One key component of improving the mathematical education of students is to improve the 
knowledge of their teachers. This knowledge for teaching is complex and includes knowledge 
about the subject, the students, the curriculum, classroom management, and so forth. In his 
Presidential Address at the 1985 annual meeting of the American Educational Research 
Association, Eee Shulman laid out a construct regarding this knowledge needed for teaching 
(1986). Shulman divided the construct of knowledge for teaching into three major components: 
“(a) subject matter content knowledge, (b) pedagogical content knowledge, and (c) curricular 
knowledge” (Shulman, 1986, p. 9). 

In the realm of elementary mathematics, this subject matter content knowledge would 
coincide with what Eiping Ma describes as a “profound understanding of fundamental 
mathematics” (Ma, 1999b). It is “going beyond knowledge of the facts or concepts” and 
“understanding the structures” of mathematics (Shulman, 1986, p. 9).

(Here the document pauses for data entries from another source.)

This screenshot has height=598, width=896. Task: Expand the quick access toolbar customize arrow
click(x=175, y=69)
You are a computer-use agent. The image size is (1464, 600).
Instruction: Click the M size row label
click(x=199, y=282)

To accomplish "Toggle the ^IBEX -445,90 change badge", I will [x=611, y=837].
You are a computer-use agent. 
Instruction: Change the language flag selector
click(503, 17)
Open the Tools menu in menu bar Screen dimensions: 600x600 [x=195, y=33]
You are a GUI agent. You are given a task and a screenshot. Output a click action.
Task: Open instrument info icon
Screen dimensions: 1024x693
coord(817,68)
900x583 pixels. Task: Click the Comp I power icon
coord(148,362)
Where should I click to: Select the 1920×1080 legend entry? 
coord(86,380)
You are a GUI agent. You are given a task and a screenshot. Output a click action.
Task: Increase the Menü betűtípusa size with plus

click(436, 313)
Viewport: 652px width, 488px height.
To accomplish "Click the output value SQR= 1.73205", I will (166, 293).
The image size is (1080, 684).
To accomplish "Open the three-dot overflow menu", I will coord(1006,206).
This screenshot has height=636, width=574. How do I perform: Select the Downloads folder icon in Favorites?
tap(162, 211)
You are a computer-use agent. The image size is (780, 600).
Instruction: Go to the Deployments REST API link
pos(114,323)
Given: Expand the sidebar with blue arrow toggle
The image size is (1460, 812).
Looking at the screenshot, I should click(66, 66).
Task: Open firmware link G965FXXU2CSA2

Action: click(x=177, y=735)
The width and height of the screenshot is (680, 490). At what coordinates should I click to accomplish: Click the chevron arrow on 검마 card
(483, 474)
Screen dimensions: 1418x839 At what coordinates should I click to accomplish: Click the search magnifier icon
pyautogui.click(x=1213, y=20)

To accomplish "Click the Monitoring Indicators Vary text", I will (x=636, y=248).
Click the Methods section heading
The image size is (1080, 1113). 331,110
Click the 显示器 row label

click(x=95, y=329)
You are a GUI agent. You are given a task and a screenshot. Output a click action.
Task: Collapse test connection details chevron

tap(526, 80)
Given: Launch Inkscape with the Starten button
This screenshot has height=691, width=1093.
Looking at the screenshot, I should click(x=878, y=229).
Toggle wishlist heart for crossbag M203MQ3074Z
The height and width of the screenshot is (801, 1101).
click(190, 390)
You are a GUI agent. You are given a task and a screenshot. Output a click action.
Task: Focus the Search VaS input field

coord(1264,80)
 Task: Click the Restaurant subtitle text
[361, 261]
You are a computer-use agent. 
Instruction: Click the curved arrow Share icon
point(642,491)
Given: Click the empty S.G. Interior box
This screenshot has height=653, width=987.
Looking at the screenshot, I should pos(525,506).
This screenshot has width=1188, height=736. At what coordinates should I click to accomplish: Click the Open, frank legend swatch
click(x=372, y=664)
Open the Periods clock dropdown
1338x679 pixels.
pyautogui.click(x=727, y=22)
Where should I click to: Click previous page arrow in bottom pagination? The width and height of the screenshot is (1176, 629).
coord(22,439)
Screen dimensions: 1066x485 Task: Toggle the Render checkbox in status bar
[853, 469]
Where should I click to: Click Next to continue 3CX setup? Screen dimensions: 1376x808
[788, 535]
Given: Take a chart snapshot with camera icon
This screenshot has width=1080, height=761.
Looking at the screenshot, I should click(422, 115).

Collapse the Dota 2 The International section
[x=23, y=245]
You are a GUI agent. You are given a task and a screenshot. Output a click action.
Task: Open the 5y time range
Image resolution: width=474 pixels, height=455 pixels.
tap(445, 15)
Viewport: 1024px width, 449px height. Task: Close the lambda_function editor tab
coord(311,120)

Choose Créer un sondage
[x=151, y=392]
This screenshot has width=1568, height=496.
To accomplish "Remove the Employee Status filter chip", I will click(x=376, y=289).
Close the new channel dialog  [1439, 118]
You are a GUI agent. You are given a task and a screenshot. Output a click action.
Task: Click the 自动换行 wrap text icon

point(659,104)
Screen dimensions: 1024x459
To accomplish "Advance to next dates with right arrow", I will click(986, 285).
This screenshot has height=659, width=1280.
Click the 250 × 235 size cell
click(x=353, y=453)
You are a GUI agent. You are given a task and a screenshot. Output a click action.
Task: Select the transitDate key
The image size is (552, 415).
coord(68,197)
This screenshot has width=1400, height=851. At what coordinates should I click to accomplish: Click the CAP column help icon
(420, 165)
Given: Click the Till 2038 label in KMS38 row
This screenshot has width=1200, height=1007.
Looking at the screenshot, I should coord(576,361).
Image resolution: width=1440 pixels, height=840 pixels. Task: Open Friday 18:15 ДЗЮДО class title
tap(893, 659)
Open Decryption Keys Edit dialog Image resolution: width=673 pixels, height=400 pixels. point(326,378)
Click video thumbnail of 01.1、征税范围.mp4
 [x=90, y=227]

In particular, “the teacher 
need not only understand that something is so; the teacher must further understand why it is so, 
on what grounds its warrant can be asserted, and under what circumstances our belief in its 
justification can be weakened or even denied” (Shulman, 1986, p. 9). 

The construct of subject matter content knowledge for teaching elementary mathematics may 
be further divided into common content knowledge and specialized content knowledge (Hill, 
Schilling, & Ball, 2004; Hill, Dean, & Goffney, 2005; Hill, Dean, & Goffney, 2007). Common 
content knowledge is “knowledge that is common to many disciplines and the public at large,” 
while specialized content knowledge is “knowledge specific to the work of teaching” (Hill et al, 
2007, p. 82).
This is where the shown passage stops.